Die Anfänge des Weinberg Campus gehen auf die 90er Jahre zurück. Haben Sie sich damals träumen lassen, dass hier einmal so viel entsteht?
Lukas:
Als man damals mit der Bitte auf mich zukam, die Koordination eines neuen Technologie- und Gründerzentrums in Angriff zu nehmen, wusste ich nicht einmal genau was sich hinter diesem Begriff eigentlich verbirgt. Aber wir wussten, dass es dafür Fördermittel gibt. Also haben wir einfach losgelegt. Innerhalb weniger Monate entstand so das erste Forschungsgebäude, das damals gerade mal 3500 Quadratmeter Fläche bot.

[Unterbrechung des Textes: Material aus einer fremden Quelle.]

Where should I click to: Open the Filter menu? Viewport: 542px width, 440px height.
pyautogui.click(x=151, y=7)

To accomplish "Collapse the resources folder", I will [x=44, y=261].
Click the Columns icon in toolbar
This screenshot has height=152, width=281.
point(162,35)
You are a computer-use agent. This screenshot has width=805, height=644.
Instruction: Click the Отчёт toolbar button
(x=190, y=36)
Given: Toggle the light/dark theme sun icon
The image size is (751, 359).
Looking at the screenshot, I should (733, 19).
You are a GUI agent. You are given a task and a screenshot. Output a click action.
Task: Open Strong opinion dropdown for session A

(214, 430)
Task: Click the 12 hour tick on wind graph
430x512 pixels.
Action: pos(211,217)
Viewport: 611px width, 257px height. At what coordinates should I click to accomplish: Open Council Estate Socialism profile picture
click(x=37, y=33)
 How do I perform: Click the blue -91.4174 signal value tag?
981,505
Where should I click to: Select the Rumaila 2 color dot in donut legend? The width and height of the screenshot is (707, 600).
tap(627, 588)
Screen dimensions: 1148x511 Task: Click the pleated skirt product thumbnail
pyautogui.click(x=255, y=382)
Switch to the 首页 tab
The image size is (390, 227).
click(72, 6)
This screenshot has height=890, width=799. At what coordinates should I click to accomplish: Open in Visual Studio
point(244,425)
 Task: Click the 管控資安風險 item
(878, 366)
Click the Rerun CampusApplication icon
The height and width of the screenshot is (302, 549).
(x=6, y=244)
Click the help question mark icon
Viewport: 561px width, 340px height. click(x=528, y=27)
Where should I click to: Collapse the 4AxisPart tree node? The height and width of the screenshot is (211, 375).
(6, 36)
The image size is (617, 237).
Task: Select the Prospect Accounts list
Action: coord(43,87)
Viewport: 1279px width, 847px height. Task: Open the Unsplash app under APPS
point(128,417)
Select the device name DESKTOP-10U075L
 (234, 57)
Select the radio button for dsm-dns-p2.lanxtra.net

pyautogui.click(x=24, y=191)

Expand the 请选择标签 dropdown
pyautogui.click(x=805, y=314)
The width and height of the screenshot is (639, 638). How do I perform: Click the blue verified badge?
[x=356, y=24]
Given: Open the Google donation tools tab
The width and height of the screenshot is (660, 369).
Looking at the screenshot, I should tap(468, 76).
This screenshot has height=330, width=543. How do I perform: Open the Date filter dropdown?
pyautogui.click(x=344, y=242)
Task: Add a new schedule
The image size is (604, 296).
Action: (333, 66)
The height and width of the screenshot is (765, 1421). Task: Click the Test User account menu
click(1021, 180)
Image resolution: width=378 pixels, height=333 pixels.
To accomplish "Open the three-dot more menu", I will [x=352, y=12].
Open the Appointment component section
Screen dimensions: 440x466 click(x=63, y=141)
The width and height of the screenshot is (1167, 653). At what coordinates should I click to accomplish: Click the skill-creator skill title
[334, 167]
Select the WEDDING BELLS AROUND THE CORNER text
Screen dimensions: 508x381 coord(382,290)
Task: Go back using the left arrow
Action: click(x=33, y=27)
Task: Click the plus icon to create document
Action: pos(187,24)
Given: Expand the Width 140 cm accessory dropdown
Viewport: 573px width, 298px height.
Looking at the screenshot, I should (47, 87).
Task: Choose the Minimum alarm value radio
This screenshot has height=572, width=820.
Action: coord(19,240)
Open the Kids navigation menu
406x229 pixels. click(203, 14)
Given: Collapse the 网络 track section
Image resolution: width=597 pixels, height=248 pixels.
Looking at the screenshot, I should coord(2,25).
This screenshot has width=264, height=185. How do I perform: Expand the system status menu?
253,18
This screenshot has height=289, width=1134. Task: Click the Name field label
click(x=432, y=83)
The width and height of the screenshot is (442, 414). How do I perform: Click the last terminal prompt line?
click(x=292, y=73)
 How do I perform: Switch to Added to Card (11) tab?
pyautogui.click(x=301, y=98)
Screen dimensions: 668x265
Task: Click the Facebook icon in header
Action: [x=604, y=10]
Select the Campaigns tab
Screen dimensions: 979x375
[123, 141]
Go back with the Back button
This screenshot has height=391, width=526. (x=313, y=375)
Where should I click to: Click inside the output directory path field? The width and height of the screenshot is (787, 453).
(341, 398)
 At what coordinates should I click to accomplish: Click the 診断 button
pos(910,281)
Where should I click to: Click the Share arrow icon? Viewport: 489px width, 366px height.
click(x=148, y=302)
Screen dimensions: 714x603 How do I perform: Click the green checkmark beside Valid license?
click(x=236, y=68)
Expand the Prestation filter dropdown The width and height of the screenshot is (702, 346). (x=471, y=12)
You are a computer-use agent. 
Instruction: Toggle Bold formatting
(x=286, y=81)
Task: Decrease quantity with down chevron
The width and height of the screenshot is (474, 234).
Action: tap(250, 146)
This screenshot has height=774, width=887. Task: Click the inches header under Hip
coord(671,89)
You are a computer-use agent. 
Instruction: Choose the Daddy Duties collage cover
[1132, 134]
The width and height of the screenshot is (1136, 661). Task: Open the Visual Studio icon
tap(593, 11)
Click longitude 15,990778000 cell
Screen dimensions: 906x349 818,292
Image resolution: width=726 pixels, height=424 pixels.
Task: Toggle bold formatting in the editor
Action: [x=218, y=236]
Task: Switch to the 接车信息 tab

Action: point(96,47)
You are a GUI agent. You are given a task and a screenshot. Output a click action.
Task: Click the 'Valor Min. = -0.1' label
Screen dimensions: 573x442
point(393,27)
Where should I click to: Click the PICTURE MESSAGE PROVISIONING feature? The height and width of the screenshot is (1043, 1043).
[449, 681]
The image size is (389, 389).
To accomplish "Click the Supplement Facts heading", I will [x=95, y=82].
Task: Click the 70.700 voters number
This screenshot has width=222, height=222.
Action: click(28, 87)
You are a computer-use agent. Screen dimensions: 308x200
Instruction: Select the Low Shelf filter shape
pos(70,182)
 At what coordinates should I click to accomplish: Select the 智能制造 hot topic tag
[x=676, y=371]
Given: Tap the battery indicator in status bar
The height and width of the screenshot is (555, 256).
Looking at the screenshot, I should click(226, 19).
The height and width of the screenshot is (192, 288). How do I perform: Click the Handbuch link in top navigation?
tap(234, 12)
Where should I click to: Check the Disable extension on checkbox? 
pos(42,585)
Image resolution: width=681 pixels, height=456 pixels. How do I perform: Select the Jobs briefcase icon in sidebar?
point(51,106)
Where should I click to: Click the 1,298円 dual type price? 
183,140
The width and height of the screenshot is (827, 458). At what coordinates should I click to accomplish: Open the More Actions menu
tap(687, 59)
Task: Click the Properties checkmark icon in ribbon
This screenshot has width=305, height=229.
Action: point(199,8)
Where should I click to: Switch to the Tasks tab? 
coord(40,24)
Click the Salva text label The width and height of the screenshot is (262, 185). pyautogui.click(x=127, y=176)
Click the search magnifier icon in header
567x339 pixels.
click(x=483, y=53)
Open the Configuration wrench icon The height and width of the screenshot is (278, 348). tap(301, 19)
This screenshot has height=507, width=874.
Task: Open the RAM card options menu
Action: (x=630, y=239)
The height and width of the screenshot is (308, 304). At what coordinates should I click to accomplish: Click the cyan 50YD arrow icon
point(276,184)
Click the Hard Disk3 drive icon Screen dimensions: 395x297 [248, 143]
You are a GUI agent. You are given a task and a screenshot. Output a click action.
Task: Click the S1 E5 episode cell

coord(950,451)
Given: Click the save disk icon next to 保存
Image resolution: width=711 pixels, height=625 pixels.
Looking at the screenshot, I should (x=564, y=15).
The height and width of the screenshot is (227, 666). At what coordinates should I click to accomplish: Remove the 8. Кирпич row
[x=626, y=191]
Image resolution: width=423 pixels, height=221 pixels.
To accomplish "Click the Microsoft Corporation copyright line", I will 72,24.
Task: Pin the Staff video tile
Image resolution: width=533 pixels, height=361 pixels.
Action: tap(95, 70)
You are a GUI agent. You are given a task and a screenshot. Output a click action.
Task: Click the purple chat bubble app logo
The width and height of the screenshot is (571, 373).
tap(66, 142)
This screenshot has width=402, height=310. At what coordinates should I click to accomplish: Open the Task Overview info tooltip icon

Das war der Beginn einer gewaltigen Aufbauleistung, wie man inzwischen weiß.
Lukas:
Ja. Inzwischen gibt es fünf Gebäude des Technologie- und Gründerzentren, in denen sich viele kleine und mittelständische Unternehmen angesiedelt haben. Einige sind junge Gründer, die zuvor schon an der Martin-Luther-Universität studiert haben. Andere sind aus anderen Bundesländern und sogar aus dem Ausland dazu gekommen. Ihnen stehen inzwischen 27.000 Quadratmeter Fläche zur Verfügung. Sie alle eint, dass sie innovative Ideen umsetzen wollen und hier auch beste Bedingungen dafür vorfinden. Das belegen auch unsere Zahlen: Seit dem Start haben wir immerhin schon 164 Firmen bei ihrer Gründung begleitet.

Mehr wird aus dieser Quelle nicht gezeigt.